Hi! (And thanks to @andy for the great answers!)
The easiest way to get started with modifying the recipe code is to look at the built-in recipes and tweak them. This will show you how everything fits together. The source of the recipes is shipped with Prodigy, and you can find the location of your installation like this:
python -c "import prodigy; print(prodigy.__file__)"
In recipes/ner.py
, you’ll then find the recipe source and examples of how the sorter
is implemented.
Alternatively, here are some other ideas you could experiment with: It looks like the \n
character is really mostly the problem here, and it’s something that we’ve observed before. When you run ner.teach
, Prodigy will look at all possible entity analyses for the text and then suggest the ones that the model is most uncertain about. And for some reason, this seems to be the \n
, at least in the beginning.
If it’s not that important for your final model to be able to deal with random newlines at runtime (for example, if you can pre-process the text before analysing it), you could just add a pre-processing step that removes newlines. Since they really throw off the model, it might be more efficient for now to just strip them out, rather than to try and teach the model about them in detail.
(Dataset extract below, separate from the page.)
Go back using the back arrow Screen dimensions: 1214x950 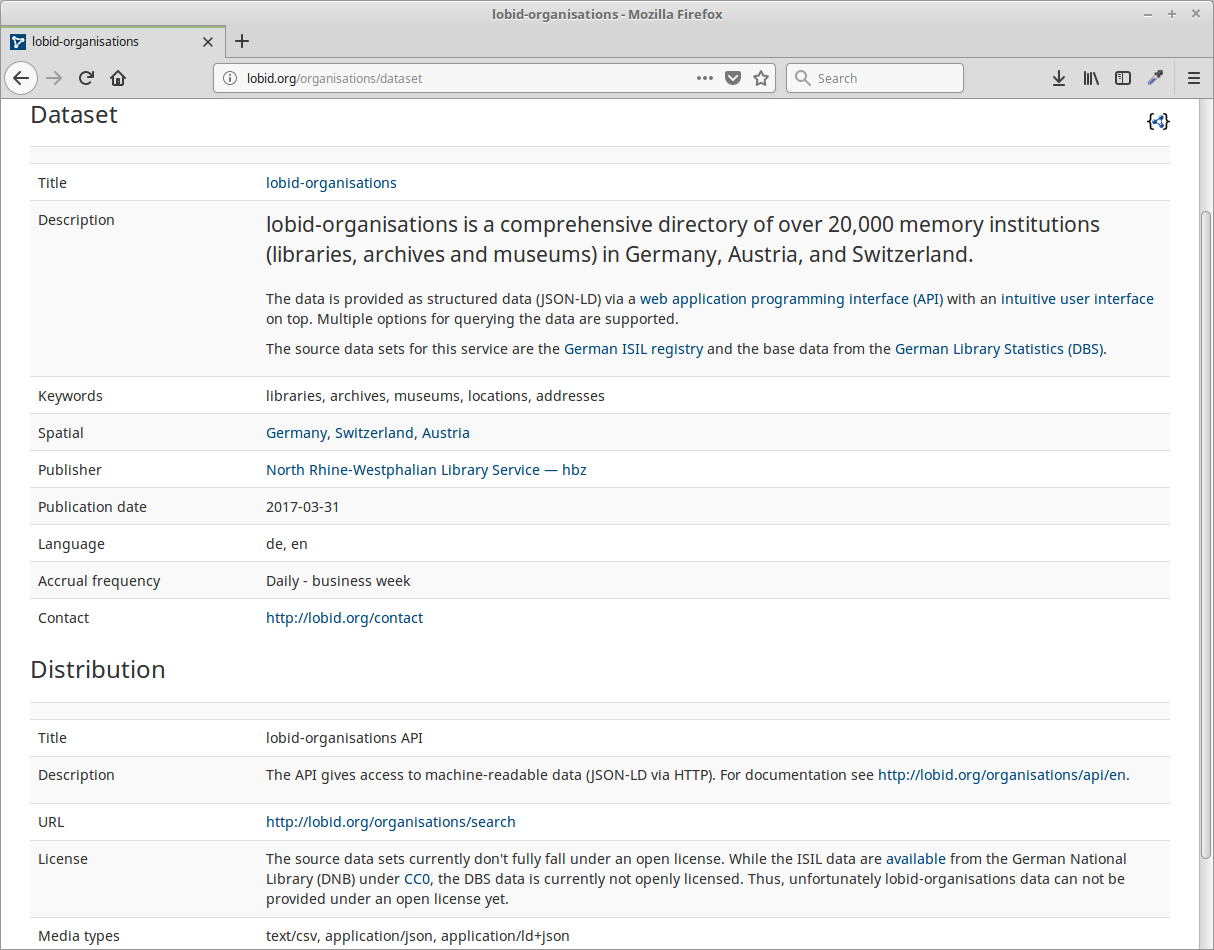coord(21,78)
Additionally, you could also try and start off with the German model and a “blank” entity recognizer (instead of the pre-trained one). This especially makes sense if you’re only interested in your custom entities, and not in any of the other ones that the model predicts by default. I’m not sure if it’ll make a big difference here, but the idea is that a blank model will have no “constraints” that your new entities will have to fit to.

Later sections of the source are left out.